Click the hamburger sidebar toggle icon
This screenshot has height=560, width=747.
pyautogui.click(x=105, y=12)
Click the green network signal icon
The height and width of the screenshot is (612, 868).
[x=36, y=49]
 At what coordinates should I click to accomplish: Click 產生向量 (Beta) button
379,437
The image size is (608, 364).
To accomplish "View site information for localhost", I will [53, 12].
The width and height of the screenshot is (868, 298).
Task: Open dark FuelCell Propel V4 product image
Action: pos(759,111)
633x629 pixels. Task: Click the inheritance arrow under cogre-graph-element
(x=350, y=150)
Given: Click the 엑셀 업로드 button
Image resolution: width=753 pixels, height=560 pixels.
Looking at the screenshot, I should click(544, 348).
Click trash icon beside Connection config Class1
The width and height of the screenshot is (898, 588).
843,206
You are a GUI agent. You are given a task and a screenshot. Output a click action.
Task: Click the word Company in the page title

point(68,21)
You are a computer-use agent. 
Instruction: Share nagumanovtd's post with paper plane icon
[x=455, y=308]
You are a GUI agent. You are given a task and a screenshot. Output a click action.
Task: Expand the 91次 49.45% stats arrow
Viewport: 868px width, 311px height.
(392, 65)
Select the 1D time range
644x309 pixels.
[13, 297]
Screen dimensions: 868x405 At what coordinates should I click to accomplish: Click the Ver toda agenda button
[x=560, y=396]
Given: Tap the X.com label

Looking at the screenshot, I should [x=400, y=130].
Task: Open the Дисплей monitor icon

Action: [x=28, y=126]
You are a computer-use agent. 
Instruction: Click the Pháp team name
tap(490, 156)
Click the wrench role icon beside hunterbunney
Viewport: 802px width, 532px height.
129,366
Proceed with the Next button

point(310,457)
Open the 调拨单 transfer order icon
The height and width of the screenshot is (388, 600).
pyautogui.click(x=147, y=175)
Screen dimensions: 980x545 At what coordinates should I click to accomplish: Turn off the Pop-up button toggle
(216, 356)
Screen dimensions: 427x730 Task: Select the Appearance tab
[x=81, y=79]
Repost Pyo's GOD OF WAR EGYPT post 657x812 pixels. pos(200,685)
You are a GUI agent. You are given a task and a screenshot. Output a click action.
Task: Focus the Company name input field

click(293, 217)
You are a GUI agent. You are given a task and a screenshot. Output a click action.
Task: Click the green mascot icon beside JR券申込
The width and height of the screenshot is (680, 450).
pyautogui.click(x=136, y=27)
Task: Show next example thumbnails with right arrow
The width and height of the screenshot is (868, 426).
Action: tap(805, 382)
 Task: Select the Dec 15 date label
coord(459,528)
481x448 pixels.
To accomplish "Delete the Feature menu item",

________

▶ _WORK ITEM_: If a line in the data above holds the string "green", report that line.

▶ _SOLUTION FOR THIS EXERCISE_:
Click the green network signal icon
Task: Click the green mascot icon beside JR券申込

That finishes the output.